We searched PubMed and abstracts from major oncology congresses for studies published from database inception until Oct 2, 2020, relevant to unresectable malignant pleural mesothelioma (MPM) and cancer immunotherapy regimens, with a focus primarily on first-line phase 3 trials, using search terms that included, but were not limited to (“mesothelioma” AND “nivolumab”) OR “chemotherapy” OR “pembrolizumab” OR “atezolizumab” OR “avelumab” OR “durvalumab” OR “ipilimumab” OR “tremelimumab” OR “PD-1” OR “PD-L1” OR “CTLA-4” (full names and abbreviations). Although we identified several studies assessing immunotherapy in MPM, we found no published randomised phase 3 studies investigating the efficacy or safety of immunotherapy regimens in the first-line setting. Various phase 1 and 2 studies in previously treated patients with MPM have suggested that immunotherapy regimens might provide clinical benefit. Notably, the multicentre, open-label, single-arm, phase 2 MERIT study led to the approval of nivolumab monotherapy for unresectable recurrent MPM in Japan. However, with recommended first-line systemic treatments limited to chemotherapy since 2004, with or without bevacizumab, there remains a need for new and effective therapeutic options. In the single-arm phase 2 DREAM study, first-line durvalumab plus chemotherapy exhibited promising activity in 54 patients with MPM, but the combination requires evaluation in a larger, randomised, phase 3 study. CheckMate 743 was designed to investigate the efficacy and safety of nivolumab plus ipilimumab versus chemotherapy. A previous non-comparative phase 2 trial (MAPS2) and single-arm phase 2 study (INITIATE) assessing nivolumab plus ipilimumab in MPM showed that this regimen was tolerable and exhibited encouraging clinical activity.

Added value of this study

Here we provide results from the randomised CheckMate 743 study, which is the first phase 3 study to show significant and clinically meaningful improvements in overall survival with immunotherapy versus standard-of-care platinum plus pemetrexed chemotherapy for first-line treatment of unresectable MPM. This regimen was found to show clinical benefit and tolerability, thus providing patients with a new first-line chemotherapy-free treatment option. Notably, survival with nivolumab plus ipilimumab was similar in patients with both non-epithelioid and epithelioid histologies, suggesting that the regimen could be considered for all patients with unresectable MPM. Responses were durable, with a 2-year duration of response rate of 32% of immunotherapy-treated patients. The safety profile of nivolumab plus ipilimumab was consistent with that observed in first-line non-small-cell lung cancer at this dose and schedule and no new safety signals were reported.

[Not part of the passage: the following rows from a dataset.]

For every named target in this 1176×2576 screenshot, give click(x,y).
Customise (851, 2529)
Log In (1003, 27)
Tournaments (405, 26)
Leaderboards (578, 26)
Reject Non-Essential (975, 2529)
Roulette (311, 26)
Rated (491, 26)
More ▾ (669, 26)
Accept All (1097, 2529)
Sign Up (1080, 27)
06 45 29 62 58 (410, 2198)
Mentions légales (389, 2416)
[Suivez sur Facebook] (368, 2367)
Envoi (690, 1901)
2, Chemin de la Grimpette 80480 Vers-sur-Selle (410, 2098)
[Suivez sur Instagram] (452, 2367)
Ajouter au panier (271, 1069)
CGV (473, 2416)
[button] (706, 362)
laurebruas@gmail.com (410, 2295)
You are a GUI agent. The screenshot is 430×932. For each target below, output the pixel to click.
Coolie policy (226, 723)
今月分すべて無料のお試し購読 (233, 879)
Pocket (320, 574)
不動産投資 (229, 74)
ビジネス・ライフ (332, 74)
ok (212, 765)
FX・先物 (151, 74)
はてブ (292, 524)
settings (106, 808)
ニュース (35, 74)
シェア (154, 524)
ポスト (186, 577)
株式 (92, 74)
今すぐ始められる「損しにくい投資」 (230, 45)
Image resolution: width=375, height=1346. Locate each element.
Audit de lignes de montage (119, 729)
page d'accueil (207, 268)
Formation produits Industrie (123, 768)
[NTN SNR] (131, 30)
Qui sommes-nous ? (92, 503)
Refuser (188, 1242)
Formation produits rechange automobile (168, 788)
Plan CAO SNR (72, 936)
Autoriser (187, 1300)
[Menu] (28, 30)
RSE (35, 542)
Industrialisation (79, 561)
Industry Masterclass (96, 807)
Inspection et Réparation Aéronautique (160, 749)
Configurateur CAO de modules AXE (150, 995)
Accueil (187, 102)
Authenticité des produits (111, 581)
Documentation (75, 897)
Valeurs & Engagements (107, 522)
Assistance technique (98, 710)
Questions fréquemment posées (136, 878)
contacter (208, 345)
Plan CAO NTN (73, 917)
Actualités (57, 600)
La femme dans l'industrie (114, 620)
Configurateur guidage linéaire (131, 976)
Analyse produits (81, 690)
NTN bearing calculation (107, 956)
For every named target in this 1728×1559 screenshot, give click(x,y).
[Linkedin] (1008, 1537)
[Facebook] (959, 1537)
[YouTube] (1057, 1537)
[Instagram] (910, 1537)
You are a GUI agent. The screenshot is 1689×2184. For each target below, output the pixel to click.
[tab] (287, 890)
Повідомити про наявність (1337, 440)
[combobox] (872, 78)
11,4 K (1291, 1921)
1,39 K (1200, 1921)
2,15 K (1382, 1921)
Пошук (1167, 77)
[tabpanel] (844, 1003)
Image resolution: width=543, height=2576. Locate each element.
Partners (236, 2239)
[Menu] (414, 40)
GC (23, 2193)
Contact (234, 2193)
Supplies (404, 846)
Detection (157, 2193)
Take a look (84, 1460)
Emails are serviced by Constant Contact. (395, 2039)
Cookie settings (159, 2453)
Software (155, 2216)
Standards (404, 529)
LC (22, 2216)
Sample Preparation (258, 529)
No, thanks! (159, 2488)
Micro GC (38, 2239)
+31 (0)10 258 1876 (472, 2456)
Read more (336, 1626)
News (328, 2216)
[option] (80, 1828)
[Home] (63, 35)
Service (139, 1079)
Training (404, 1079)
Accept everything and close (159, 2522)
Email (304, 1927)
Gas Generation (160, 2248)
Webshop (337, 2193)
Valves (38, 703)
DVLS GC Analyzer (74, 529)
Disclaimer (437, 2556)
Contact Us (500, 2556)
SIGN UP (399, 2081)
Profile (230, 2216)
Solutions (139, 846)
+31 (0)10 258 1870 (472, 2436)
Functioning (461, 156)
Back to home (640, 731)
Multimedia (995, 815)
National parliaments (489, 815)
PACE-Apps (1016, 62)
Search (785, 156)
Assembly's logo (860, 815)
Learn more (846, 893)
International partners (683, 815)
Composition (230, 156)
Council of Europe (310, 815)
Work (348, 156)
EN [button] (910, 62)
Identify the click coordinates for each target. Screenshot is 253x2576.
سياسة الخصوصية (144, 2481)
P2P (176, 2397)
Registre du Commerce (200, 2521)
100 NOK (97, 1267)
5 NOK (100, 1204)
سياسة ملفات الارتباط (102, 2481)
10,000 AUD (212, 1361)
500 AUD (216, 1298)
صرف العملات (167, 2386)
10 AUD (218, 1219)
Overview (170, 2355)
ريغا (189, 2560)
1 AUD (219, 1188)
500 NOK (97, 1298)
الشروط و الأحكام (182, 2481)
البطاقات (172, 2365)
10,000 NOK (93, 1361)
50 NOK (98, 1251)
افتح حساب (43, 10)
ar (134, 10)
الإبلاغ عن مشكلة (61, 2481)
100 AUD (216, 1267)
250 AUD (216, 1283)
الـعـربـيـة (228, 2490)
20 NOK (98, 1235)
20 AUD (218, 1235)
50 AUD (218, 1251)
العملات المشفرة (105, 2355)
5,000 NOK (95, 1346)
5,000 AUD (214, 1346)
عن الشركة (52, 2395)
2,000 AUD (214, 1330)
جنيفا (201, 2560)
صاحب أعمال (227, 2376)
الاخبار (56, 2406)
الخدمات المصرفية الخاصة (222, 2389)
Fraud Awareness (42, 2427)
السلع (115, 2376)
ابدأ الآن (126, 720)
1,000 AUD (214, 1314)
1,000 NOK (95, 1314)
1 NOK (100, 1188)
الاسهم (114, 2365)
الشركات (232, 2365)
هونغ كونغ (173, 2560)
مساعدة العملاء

Implications of all the available evidence

Nivolumab plus ipilimumab can provide notable and clinically meaningful improvements in overall survival versus the current standard of care. Data from CheckMate 743 support a favourable clinical benefit–risk profile for nivolumab plus ipilimumab. Nivolumab plus ipilimumab is now indicated in the USA and Brazil as a first-line treatment for unresectable MPM.

CheckMate 743 is a phase 3 study designed to assess efficacy and safety of first-line nivolumab plus ipilimumab versus platinum plus pemetrexed chemotherapy in unresectable MPM. Here we present results from the prespecified interim analysis, which has led to nivolumab plus ipilimumab gaining approval in the USA.¹² Additionally, NCCN guidelines recommend nivolumab plus ipilimumab as a preferred first-line option (category 2A) for patients with biphasic or sarcomatoid histology and is also an option for those with epithelioid histology.